◆ Exercise inputs
+--

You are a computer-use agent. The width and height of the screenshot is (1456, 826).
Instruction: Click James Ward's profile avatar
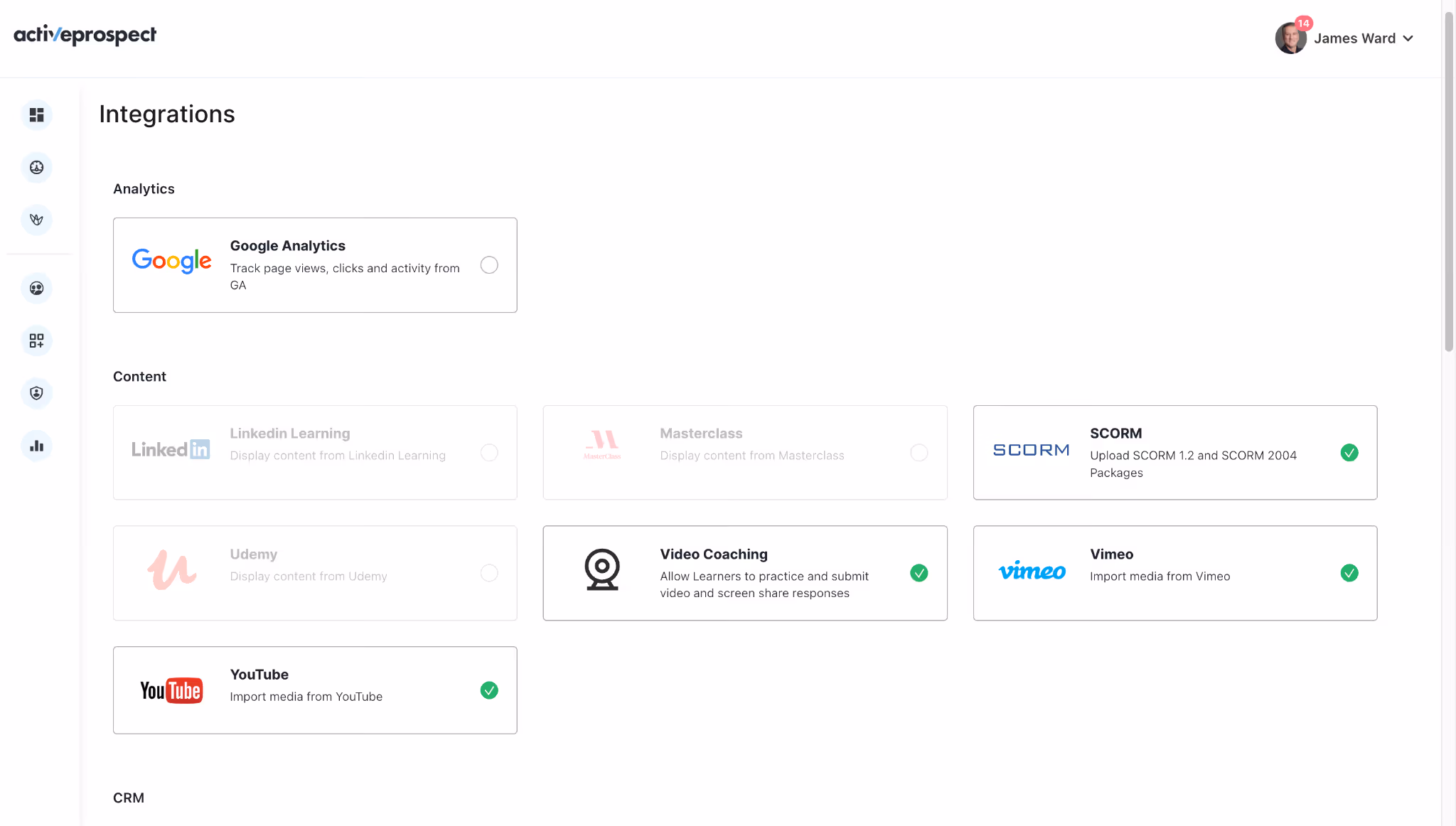pyautogui.click(x=1290, y=37)
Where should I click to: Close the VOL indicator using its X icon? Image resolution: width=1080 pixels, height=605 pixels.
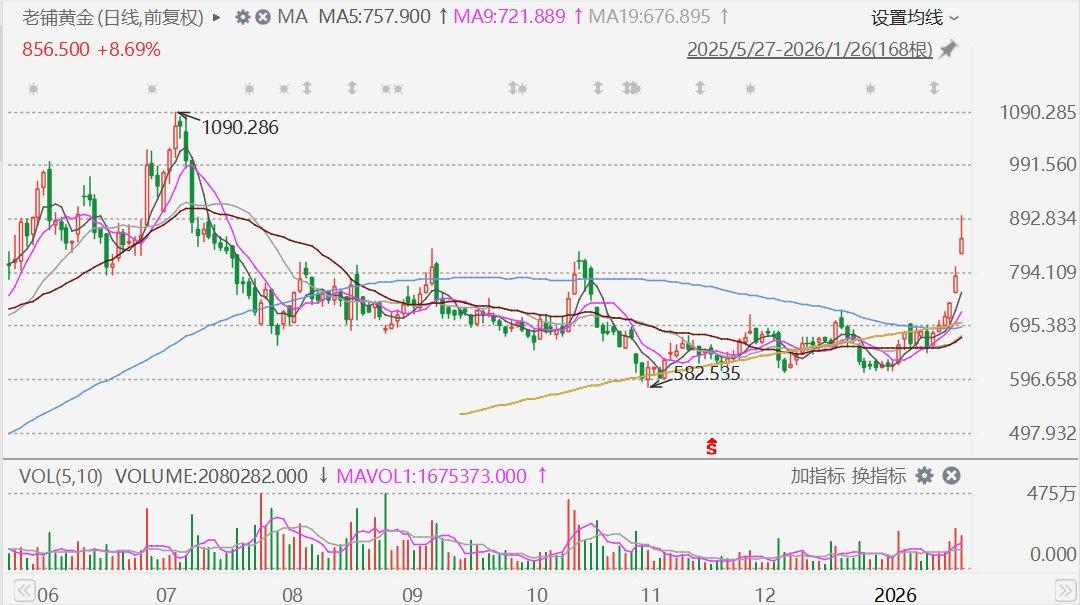pyautogui.click(x=951, y=477)
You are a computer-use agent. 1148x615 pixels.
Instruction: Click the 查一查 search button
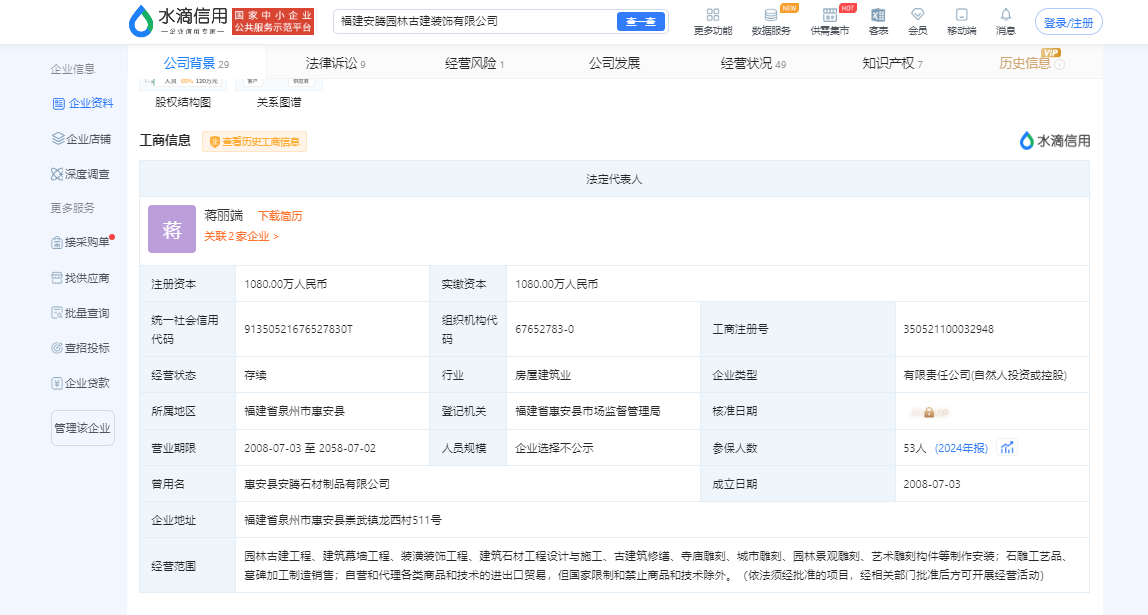pyautogui.click(x=640, y=21)
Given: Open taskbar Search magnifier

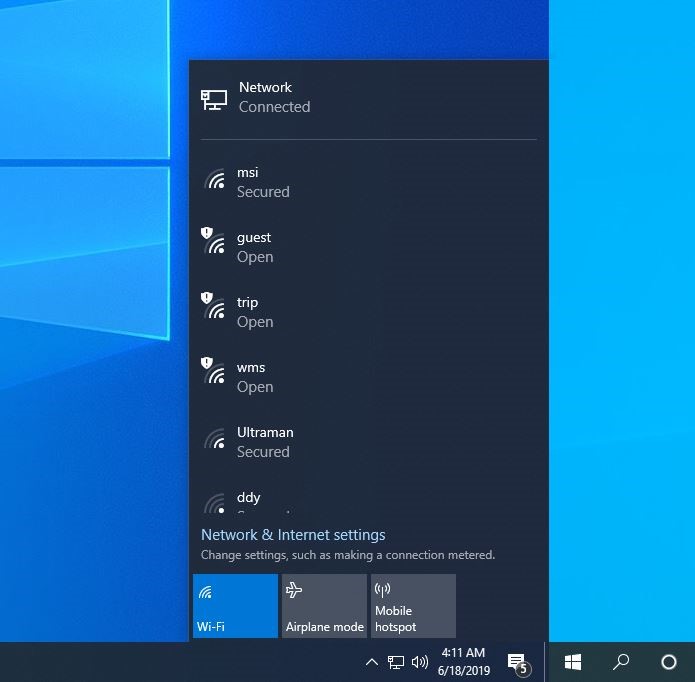Looking at the screenshot, I should (621, 662).
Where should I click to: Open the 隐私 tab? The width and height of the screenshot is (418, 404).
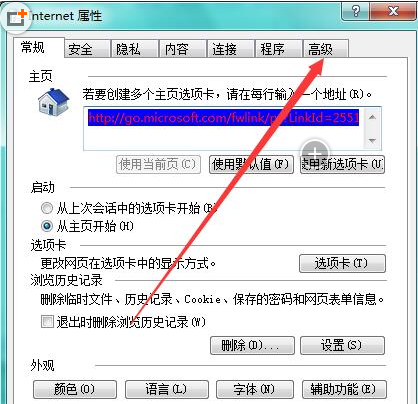point(135,49)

+--

◆ Exercise task
Write out every line of the listing above word for word, leaving out the pictures.

◆ Completed exercise
You are a computer-use agent. The width and height of the screenshot is (1456, 826).
Instruction: Click James Ward's profile avatar
pyautogui.click(x=1290, y=37)
Where should I click to: Close the VOL indicator using its X icon? Image resolution: width=1080 pixels, height=605 pixels.
pyautogui.click(x=951, y=477)
You are a computer-use agent. 1148x615 pixels.
Instruction: Click the 查一查 search button
pyautogui.click(x=640, y=21)
Given: Open taskbar Search magnifier

Looking at the screenshot, I should (621, 662).
Where should I click to: Open the 隐私 tab? The width and height of the screenshot is (418, 404).
point(135,49)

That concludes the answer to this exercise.